### Raw data
────
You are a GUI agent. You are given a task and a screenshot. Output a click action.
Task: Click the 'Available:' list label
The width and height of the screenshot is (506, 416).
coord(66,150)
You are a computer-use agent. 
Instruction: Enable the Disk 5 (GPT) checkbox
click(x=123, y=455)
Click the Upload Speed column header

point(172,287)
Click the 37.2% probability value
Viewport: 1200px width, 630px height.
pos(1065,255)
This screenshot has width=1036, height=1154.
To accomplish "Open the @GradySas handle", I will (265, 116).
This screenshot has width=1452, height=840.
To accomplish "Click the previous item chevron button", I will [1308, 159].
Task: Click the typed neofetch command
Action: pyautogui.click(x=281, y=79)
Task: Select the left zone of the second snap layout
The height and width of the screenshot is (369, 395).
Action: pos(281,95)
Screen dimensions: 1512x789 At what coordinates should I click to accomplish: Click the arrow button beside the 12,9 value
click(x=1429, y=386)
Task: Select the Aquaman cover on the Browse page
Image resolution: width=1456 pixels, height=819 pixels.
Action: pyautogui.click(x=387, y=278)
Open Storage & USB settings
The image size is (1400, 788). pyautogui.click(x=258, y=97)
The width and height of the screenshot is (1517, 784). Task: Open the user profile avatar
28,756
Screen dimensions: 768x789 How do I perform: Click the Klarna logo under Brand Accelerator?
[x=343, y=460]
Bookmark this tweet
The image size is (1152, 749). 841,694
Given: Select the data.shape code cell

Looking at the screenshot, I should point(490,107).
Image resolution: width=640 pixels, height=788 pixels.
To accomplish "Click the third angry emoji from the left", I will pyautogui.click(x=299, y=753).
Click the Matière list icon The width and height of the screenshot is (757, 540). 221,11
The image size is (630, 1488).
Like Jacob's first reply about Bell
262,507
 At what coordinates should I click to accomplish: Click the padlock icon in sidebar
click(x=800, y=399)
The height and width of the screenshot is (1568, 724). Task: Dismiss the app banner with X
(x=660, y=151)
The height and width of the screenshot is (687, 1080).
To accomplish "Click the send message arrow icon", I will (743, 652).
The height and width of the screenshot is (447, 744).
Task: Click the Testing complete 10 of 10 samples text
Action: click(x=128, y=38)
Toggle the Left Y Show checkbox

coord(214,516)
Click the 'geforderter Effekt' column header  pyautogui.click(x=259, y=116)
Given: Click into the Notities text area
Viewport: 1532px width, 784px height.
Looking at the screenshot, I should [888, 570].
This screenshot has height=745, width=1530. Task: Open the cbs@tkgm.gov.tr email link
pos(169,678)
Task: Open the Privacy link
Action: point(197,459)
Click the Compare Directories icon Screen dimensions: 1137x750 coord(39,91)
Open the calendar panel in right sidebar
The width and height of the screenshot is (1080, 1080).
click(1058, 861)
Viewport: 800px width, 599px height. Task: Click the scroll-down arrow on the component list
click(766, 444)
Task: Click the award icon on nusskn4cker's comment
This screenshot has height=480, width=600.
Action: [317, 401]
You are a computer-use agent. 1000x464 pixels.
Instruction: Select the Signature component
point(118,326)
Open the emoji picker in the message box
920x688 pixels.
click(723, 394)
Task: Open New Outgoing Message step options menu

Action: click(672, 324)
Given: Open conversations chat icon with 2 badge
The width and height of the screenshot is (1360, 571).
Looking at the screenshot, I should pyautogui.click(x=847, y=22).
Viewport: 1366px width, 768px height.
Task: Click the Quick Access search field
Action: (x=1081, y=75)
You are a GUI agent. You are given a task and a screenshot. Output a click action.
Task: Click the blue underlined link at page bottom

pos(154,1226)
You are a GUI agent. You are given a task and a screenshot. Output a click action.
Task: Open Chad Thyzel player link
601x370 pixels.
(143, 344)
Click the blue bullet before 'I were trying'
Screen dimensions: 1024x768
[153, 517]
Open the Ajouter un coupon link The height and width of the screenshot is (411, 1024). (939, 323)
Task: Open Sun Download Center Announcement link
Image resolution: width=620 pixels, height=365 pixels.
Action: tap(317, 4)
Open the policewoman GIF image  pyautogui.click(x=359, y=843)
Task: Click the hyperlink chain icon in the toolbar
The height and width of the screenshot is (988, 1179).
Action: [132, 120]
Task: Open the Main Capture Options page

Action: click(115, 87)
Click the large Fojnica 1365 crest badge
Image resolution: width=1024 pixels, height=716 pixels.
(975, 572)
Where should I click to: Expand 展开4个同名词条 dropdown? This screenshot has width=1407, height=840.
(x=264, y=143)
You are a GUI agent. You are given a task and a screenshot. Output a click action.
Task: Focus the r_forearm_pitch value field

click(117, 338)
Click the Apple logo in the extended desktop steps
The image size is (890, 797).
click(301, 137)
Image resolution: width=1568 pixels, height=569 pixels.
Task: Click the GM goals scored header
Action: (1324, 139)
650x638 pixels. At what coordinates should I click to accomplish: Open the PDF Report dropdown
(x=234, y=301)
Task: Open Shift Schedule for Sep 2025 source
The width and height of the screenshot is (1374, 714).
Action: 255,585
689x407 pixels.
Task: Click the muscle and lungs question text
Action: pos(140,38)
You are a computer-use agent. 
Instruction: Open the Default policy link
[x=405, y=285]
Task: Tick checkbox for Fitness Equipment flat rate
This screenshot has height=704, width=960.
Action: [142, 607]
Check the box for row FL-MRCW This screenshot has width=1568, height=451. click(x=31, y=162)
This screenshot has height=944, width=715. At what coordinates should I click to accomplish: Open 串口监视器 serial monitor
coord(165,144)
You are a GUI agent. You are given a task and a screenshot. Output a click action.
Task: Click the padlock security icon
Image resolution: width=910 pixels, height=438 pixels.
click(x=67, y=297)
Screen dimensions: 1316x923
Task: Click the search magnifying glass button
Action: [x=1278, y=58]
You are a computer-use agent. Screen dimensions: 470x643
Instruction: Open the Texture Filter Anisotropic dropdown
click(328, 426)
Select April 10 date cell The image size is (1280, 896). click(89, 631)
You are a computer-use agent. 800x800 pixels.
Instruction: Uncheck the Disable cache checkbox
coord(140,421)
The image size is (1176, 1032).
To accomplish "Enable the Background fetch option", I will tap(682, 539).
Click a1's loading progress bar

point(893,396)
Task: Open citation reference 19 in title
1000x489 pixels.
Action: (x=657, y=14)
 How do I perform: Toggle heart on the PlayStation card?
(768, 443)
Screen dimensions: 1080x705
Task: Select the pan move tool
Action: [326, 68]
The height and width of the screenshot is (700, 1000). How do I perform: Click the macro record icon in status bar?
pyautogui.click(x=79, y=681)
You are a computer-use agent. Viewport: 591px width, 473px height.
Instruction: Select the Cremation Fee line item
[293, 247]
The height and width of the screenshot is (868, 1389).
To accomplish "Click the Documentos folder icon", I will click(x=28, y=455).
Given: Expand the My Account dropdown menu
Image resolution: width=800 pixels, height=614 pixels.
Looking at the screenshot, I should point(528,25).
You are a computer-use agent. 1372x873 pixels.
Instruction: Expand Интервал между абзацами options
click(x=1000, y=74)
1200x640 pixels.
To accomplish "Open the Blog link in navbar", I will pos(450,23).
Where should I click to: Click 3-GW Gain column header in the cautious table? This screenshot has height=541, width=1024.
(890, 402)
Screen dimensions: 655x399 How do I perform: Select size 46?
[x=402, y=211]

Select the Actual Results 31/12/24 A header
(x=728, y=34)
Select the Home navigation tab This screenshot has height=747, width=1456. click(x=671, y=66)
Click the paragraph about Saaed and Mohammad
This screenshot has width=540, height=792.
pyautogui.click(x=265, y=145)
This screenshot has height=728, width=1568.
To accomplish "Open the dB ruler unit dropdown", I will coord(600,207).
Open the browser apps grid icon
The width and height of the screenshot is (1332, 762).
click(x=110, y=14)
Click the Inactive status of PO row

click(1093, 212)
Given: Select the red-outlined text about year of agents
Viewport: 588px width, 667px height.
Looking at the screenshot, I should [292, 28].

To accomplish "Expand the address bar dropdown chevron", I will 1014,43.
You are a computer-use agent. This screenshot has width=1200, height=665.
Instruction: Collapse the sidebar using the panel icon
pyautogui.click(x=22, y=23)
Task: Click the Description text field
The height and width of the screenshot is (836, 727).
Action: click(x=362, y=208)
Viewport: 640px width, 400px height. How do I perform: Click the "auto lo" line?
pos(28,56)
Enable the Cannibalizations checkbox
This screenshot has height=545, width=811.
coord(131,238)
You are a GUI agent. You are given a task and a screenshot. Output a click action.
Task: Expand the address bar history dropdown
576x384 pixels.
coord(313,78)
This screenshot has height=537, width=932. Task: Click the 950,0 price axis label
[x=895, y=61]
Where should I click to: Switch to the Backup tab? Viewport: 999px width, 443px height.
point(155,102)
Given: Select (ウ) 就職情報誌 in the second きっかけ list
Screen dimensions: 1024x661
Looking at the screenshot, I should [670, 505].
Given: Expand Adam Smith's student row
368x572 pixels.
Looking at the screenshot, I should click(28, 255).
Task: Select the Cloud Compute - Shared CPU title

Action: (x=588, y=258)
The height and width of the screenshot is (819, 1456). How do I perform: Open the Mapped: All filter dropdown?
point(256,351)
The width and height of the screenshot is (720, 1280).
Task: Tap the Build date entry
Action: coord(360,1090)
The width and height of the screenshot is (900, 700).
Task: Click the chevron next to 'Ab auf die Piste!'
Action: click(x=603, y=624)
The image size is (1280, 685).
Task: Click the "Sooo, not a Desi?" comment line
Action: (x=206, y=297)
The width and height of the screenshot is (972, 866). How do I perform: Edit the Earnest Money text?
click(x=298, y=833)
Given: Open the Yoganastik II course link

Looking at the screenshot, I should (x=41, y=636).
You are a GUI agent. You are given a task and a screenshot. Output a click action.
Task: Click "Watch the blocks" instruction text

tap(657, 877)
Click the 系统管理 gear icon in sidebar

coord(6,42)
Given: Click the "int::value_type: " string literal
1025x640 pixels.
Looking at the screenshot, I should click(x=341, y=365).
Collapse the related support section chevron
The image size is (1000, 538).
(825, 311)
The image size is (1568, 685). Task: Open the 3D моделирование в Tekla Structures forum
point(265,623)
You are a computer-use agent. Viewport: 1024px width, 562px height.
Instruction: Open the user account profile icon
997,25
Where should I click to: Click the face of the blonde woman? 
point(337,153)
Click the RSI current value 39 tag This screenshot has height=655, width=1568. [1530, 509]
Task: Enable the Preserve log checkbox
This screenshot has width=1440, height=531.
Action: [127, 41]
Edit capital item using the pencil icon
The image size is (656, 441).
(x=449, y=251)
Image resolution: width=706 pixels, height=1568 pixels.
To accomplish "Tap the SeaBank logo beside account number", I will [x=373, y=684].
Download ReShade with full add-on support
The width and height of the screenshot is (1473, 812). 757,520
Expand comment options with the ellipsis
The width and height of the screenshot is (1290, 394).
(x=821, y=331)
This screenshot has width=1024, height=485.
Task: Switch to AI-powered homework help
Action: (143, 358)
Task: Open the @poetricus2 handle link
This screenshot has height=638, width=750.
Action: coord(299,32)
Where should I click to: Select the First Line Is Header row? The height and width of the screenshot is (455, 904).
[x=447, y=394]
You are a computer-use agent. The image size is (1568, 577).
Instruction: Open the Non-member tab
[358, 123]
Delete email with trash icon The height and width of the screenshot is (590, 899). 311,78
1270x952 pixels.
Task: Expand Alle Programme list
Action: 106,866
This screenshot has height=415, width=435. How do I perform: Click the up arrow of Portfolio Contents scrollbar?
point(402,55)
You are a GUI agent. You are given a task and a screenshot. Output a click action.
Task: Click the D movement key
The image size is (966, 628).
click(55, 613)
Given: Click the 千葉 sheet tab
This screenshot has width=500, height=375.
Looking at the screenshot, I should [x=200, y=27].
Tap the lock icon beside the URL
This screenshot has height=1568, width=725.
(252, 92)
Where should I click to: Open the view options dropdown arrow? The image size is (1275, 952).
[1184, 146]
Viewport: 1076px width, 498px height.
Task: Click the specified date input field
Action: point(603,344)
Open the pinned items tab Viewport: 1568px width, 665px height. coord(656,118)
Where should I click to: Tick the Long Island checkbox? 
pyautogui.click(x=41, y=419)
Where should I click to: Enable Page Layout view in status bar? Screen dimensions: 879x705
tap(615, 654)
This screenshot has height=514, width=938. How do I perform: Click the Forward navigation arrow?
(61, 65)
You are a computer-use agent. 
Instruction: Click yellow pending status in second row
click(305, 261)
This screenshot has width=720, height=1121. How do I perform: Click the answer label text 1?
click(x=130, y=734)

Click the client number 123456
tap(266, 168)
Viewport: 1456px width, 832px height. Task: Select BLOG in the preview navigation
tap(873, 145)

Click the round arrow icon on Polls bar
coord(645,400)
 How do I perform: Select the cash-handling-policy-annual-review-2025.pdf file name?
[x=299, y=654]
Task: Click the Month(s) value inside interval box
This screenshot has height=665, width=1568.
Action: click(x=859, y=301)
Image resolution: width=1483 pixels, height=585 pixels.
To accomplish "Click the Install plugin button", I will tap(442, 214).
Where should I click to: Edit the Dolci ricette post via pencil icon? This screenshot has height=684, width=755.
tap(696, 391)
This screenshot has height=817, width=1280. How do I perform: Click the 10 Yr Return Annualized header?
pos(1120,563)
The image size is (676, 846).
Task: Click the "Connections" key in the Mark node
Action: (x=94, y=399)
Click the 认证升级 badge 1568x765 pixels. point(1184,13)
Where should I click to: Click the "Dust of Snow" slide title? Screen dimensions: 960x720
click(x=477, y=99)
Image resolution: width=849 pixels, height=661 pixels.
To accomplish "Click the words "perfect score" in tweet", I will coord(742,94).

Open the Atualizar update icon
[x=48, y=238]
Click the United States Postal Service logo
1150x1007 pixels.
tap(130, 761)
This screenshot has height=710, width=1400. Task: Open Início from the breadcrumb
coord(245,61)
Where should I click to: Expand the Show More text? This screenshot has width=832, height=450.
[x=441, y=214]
────
### Problem statement
What lines of the material above hold the string "computer"? Please copy them.

### Result
You are a computer-use agent. 
You are a computer-use agent. 1000x464 pixels.
You are a computer-use agent. 
You are a computer-use agent. Screen dimensions: 470x643
You are a computer-use agent. 800x800 pixels.
You are a computer-use agent. Viewport: 591px width, 473px height.
You are a computer-use agent. 1372x873 pixels.
You are a computer-use agent. This screenshot has width=1200, height=665.
You are a computer-use agent. Viewport: 1024px width, 562px height.
You are a computer-use agent. The image size is (1568, 577).
You are a computer-use agent. 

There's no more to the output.